Saturday, 1 May 2010

Fitting a German (continental European) Plug

This post is just in case there is anyone out there on the internet who is new to mainland Europe and needs to attach a German style (i.e. continental style) electric plug to something. Well, it could happen. And if you are that person, welcome! This post is just for you!

With us, coming as we do from the UK, the change is from a three-square-pronged fused electric plug to a two-circular-pronged plug. Or a 'Stecker' as they are called in German.

For a while you can get away with using travel adaptors on your electrical equipment from the UK, but this is not to be recommended. Particularly when you need to dry your hair and you can't find a spare one anywhere. But also as this is not really a good choice from a safety point of view. At some point you are going to have to replace your solid, square, British plugs with curvy round European plugs.

The first thing to ponder, is that there are only two prongs. Which is the 'earth'?

The answer is that the earth is supplied by the two contact strips at ninety degrees to the prongs.

The second question then is which prong is positive and which is neutral? The answer is that it doesn't matter! Of course, with a circular plug you can stick it in the socket ('die Steckdose') either of two ways. Which prong is positive and which is neutral is immaterial.

Here's a photo of a German (European) socket. The contacts at 12 o'clock and 6 o'clock are for the earth contact strips, the holes at 9 and 3 o'clock are for the prongs:
How do you open up a plug then? Simple! There is a single screw in the casing that needs to be undone.

Unscrewed, and the casing opens up on a hinge:

It's then just a matter of aligning the wires with the correct terminals (blue/neutral and brown/live either left or right, green-yellow/earth in the centre) and screwing them down.

The final question (I hope) is 'what about the plug's fuse then?'. The answer is that you don't need one! If you look at the electrical connection box that you have in your German house or apartment you will find quite a number of circuits with trip fuses. The benefit over UK-style ring mains is that if you grip a bare wire in an electrical device then the current doesn't run through you to ground until a fuse in the device blows (hopefully sooner rather than later), but rather a trip-fuse will cut off in the connection box. It means more complicated wiring, but on the other hand it means that all the lights don't go off in the house because one device has fused, and you end up trying to find some fuse wire in the dark with a torch.

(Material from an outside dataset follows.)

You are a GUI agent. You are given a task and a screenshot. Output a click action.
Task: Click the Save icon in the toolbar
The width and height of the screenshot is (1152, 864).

OK, so make sure the wires are making contact and the screws are tight, don't forget to screw down the cable holder in the neck of the plug, and snap it all together:

The job's a good 'un, and don't you feel silly for having to google for how to explain how to do this? More to the point, don't I feel silly having spent half an hour putting together a blog post that nobody will probably read?

Disclaimer: I am not a qualified electrician by any stretch of the imagination, and give no guarantee that the advice given here is correct in the slightest. If you end up with black frizzled hair sticking up on end, or worse, then don't come complaining to me. I accept no liability for houses burnt down, death through electrocution, or your TV blowing up. If in doubt, seek out a proper electrician ('Elektriker' or 'Elektrikerin') and don't rely on anything you read on the Internet!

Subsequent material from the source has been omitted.